Por ello, los ingresos de un contrato se miden por el valor razonable de la contraprestación recibida o por recibir, y deben comprender:

  1. El importe inicial de los ingresos estipulados en el contrato.
  2. Cualquier modificación en el trabajo contratado (esto es, instrucciones del cliente para alterar las condiciones convenidas, como por ejemplo los cambios en las especificación o diseño del activo o en la duración del contrato), así como reclamaciones (cantidad que el contratista espera cobrar del cliente o de un tercero como reembolso de costos no incluidos en el contrato, por ejemplo por causa de demoras del cliente o errores en las especificaciones ofrecidas al contratista) o incentivos (cantidades adicionales reconocidas al contratista si se cumplen o rebasan ciertos niveles de ejecución del contrato, por ejemplo si se termina la obra en menos tiempo del previsto):
  • En la medida que sea probable que de los mismos resulte un ingreso.
  • Siempre que sean susceptibles de medición fiable, la propia NIC 11 establece las situaciones en que la empresa es generalmente capaz de hacer estimaciones fiables.

Los ingresos derivados del contrato también pueden verse afectados por alguna incertidumbre futura. Por ello, en el momento en el que las posibles incertidumbres se resuelvan, será necesario revisar las estimaciones y modificar los ingresos del contrato, si ello fuera necesario. Asimismo, el contratista registrará los costos relacionados con la actividad futura del contrato como activos, a menudo registrados como obra en curso, siempre que sea probable que los mismos se recuperen en el futuro.

Si surgieran incertidumbres sobre el cobro de una partida ya reconocida como ingresos del ejercicio, el saldo de dicha partida incobrable o dudosa se reconocerá como un gasto del período, y no como una reducción de los ingresos del período.

El resultado de un contrato es el beneficio o la pérdida generado por el mismo. Su cálculo resulta, teóricamente, sencillo, ya que es la diferencia entre los ingresos y los gastos vinculados a dicho contrato.

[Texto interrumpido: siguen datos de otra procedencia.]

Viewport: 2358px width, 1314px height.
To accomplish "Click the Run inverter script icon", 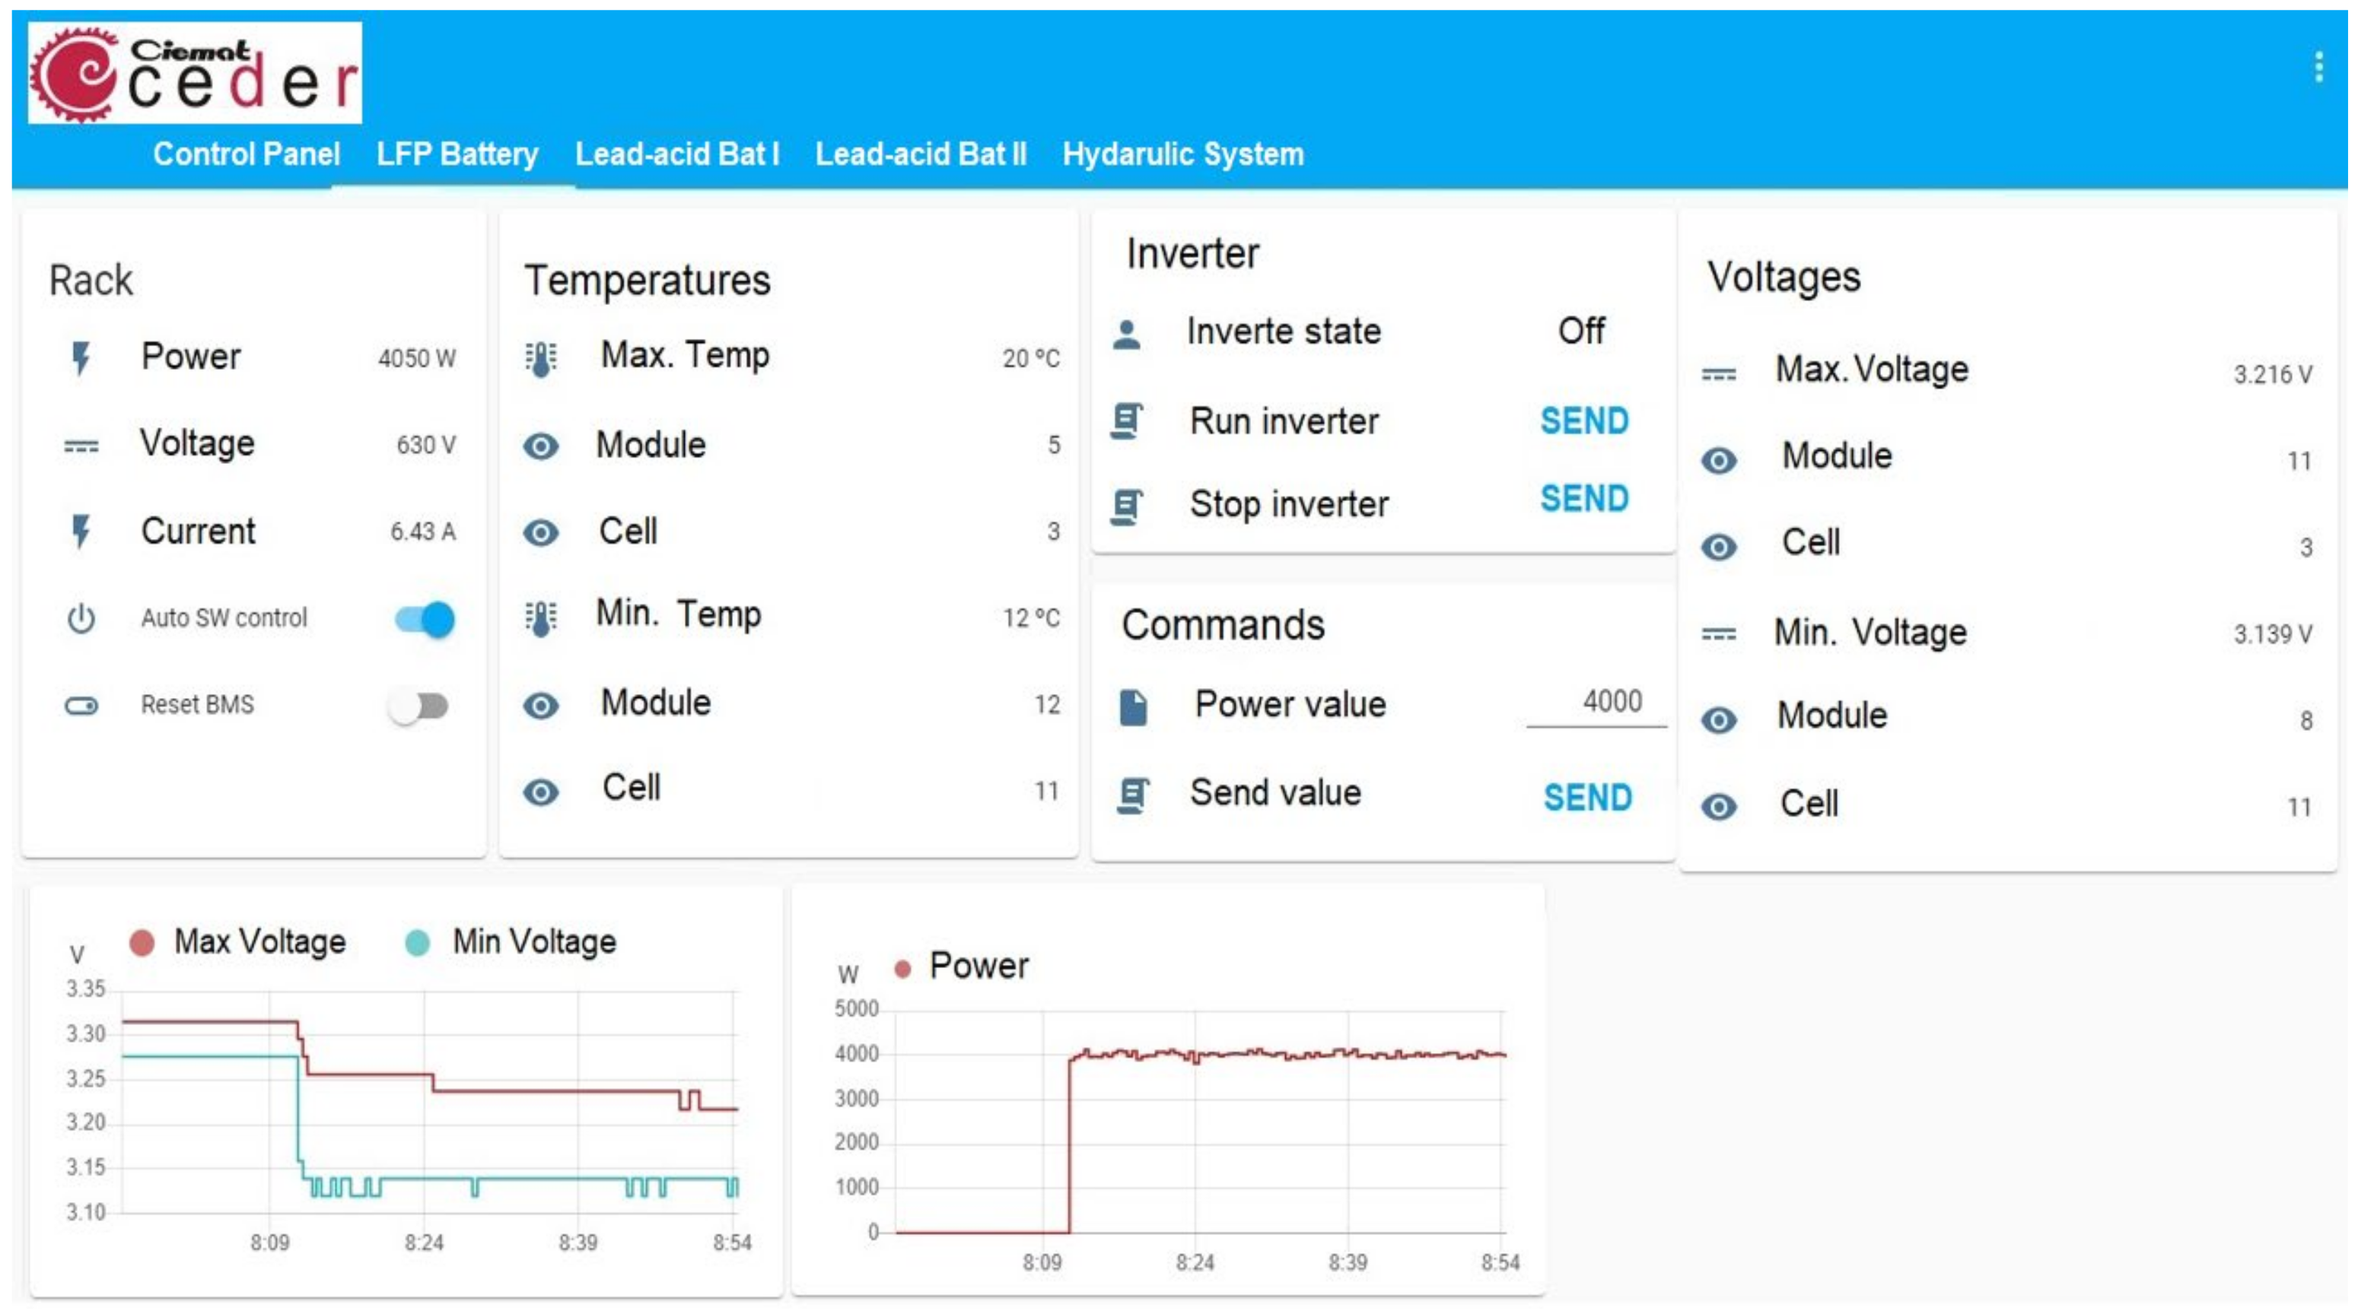I will coord(1127,422).
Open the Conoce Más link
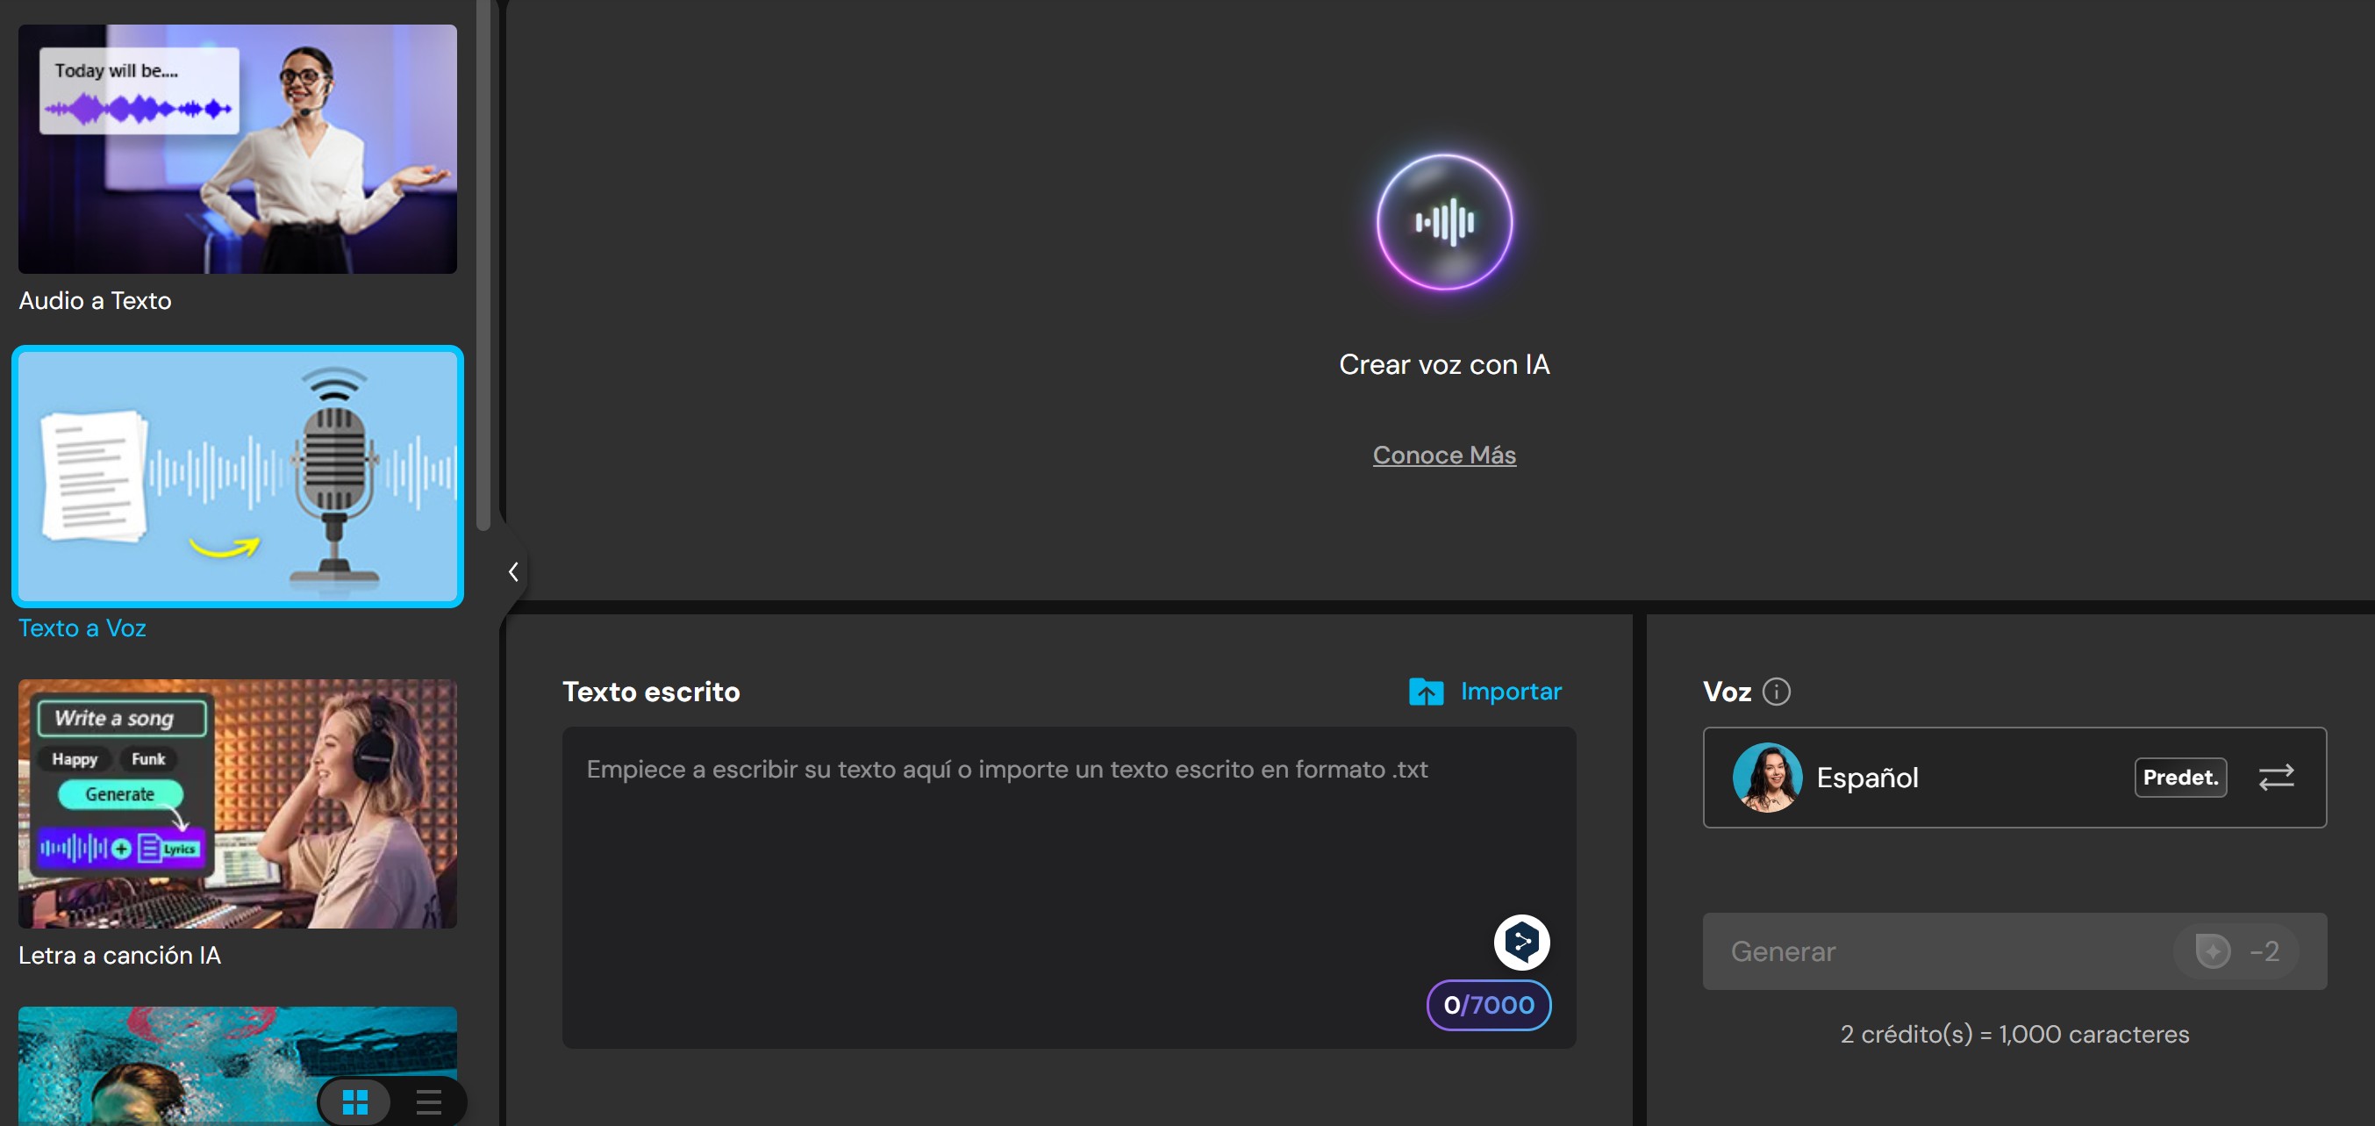The height and width of the screenshot is (1126, 2375). click(x=1444, y=455)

En términos generales, la NIC 11 exige la utilización del porcentaje de realización cuando el resultado de un contrato puede estimarse con suficiente fiabilidad. En dicho método los ingresos y gastos vinculados al contrato deben reconocerse en resultados atendiendo al porcentaje de trabajo realizado. Sin embargo, cuando el resultado de un contrato no pueda estimarse con fiabilidad razonable, los ingresos se reconocerán en resultados solamente si es probable recuperar los gastos en los que se han incurrido. Los gastos, por su parte deben reconocerse conforme se incurre en ellos.

Ejemplo. Determinación del resultado de un contrato.

Caso A. Una empresa tiene un contrato de construcción de una autopista con el gobierno. En él se establece que el margen de beneficio será del 5% de los costos en los que se incurran y que se aprueben. A fecha de hoy, la empresa ha incurrido en unos costos de 2.300.000 u.m. pero el gobierno ha aceptado únicamente 1.900.000 u.m.

Solución: La empresa tiene garantizado el margen en el contrato, pero el beneficio variará en función de los costos aprobados pro el gobierno. Los ingresos que debería reconocer la empresa son de 1.995.000 u.m. (1.900.000 x 1,05). Los costos aprobados serían de 1.900.000 u.m., los costos no aprobados 400.000 u.m. y el beneficio 95.000 u.m.

Caso B. Una empresa tiene un contrato de construcción de una autopista con el gobierno. El contrato establece que el margen de beneficio será el 5% de los costos en los que se incurran y que se aprueben. A fecha de hoy, la empresa no puede determinar de manera fiable los costos en los que ha incurrido.

Solución: En este caso no puede determinarse el resultado de contrato de forma fiable, por lo que la empresa no puede reconocer ni ingresos ni costos.